Collected data
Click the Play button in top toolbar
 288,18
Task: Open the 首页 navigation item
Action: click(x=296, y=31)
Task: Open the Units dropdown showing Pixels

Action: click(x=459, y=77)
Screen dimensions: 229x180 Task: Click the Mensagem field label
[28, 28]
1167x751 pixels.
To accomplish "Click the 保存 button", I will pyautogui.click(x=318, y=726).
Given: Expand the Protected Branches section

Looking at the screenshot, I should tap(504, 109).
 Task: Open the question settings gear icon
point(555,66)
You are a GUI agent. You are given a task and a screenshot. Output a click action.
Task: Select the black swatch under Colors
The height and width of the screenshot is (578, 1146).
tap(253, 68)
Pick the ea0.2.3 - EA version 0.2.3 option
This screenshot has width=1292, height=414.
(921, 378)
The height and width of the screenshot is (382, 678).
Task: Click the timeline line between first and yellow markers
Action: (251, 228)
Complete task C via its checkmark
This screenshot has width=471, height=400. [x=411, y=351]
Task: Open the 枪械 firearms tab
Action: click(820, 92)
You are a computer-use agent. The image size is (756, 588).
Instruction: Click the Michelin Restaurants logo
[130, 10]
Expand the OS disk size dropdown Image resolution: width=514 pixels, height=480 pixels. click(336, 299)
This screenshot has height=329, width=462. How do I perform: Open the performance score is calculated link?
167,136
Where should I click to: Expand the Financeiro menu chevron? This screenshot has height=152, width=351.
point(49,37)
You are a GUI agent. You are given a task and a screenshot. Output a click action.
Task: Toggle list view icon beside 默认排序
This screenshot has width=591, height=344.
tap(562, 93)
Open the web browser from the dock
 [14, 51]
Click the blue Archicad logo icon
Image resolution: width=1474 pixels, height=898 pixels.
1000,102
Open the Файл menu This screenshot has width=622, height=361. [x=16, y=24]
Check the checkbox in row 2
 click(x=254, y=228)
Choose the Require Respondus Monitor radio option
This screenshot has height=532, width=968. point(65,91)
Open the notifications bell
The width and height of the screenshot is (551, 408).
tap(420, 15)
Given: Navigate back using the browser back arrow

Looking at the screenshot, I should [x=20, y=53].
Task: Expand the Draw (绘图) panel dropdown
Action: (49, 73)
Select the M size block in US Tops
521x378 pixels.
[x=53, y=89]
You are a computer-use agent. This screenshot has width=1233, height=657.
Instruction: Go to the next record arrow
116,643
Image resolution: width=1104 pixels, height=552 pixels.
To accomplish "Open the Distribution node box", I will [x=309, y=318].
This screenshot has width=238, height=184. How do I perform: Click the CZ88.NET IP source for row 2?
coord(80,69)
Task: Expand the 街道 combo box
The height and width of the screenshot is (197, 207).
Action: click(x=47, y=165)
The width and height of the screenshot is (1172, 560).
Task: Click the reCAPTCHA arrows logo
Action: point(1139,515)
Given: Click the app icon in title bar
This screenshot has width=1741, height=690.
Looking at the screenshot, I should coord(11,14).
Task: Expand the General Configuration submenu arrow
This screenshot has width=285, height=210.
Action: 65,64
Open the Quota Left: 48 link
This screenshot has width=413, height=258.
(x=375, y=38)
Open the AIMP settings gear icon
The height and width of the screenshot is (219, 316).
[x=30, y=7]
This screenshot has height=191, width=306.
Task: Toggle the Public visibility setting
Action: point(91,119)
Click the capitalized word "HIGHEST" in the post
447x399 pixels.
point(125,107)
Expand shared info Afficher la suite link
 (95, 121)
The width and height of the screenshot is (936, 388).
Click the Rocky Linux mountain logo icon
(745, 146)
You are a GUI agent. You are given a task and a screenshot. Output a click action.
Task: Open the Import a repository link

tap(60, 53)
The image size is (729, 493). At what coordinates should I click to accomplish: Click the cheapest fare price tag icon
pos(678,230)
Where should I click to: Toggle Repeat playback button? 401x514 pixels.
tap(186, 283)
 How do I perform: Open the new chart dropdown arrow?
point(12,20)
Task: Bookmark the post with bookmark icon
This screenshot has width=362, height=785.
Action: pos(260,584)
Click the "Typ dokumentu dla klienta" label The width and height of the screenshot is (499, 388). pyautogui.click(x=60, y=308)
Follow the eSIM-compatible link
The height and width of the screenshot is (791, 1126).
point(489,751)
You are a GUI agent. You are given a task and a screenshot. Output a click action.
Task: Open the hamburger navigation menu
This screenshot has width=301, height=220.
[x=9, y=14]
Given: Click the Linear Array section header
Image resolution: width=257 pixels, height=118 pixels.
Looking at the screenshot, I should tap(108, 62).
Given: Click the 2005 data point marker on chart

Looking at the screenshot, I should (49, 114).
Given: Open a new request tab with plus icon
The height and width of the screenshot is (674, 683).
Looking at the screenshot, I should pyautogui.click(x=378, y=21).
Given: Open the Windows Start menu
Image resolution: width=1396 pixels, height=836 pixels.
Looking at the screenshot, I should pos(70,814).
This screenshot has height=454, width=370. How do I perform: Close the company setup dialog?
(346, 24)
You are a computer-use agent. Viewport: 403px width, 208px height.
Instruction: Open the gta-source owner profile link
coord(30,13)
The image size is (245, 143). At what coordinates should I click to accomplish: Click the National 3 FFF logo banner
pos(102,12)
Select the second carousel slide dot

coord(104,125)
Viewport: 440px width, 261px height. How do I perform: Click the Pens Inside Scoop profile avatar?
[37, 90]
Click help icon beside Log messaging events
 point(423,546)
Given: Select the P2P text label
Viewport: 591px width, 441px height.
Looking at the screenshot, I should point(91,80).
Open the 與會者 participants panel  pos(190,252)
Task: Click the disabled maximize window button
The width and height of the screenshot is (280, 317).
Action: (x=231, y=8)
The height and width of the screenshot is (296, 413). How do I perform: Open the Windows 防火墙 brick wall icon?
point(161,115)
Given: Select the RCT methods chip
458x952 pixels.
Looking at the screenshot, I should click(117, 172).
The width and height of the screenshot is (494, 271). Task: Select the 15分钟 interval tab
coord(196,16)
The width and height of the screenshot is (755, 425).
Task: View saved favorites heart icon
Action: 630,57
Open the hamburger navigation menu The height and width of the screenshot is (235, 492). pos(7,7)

(What is being asked): Apply a filter for "with" to the data above, then copy each line that matches.

(Output for this task):
Task: Bookmark the post with bookmark icon
Given: Open a new request tab with plus icon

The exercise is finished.